Output the full listing below exactly as it reads, and skip anything that is a picture.
Data listing Start Marker
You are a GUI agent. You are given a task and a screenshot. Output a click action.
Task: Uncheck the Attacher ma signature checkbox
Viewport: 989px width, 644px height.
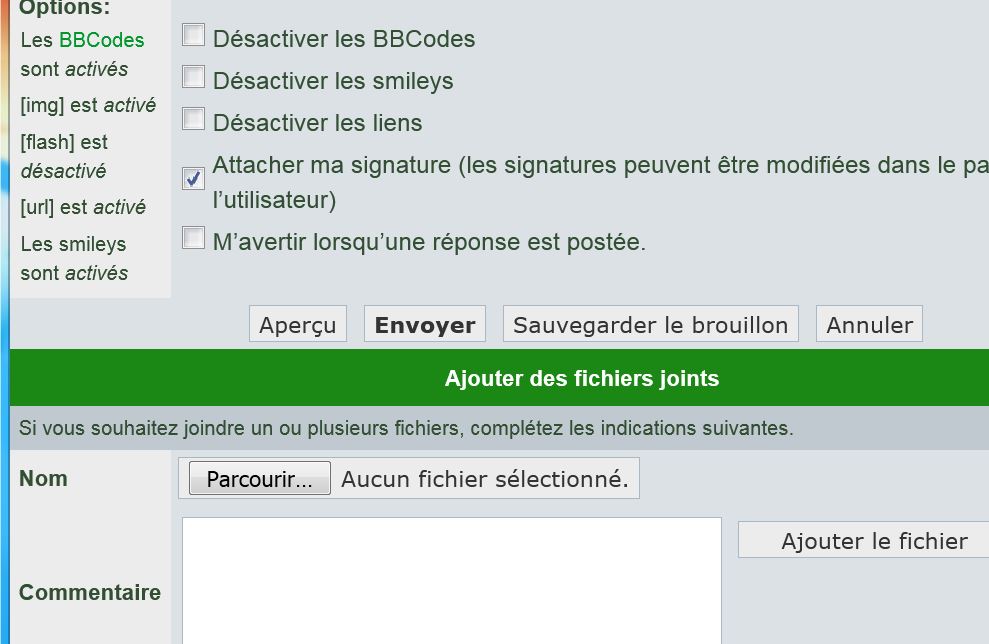click(x=193, y=179)
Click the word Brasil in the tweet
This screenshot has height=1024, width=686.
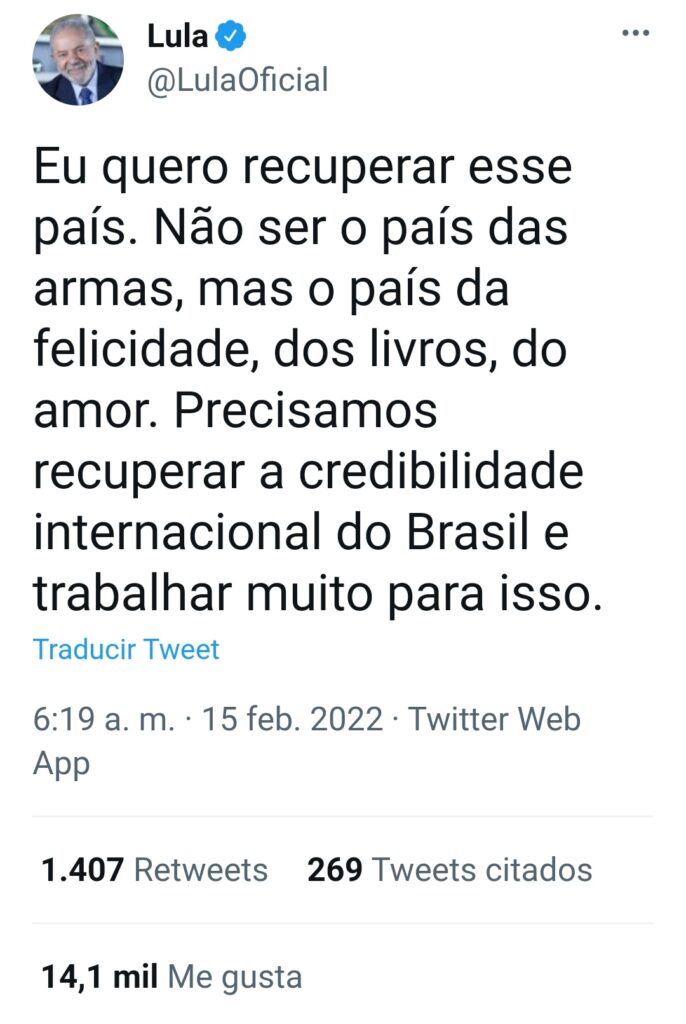point(468,532)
Data listing End Marker
▶ **Solution**
You are a GUI agent. You are given a task and a screenshot. Output a click action.
Task: Uncheck the Attacher ma signature checkbox
Viewport: 989px width, 644px height.
click(x=193, y=179)
Click the word Brasil in the tweet
This screenshot has height=1024, width=686.
point(468,532)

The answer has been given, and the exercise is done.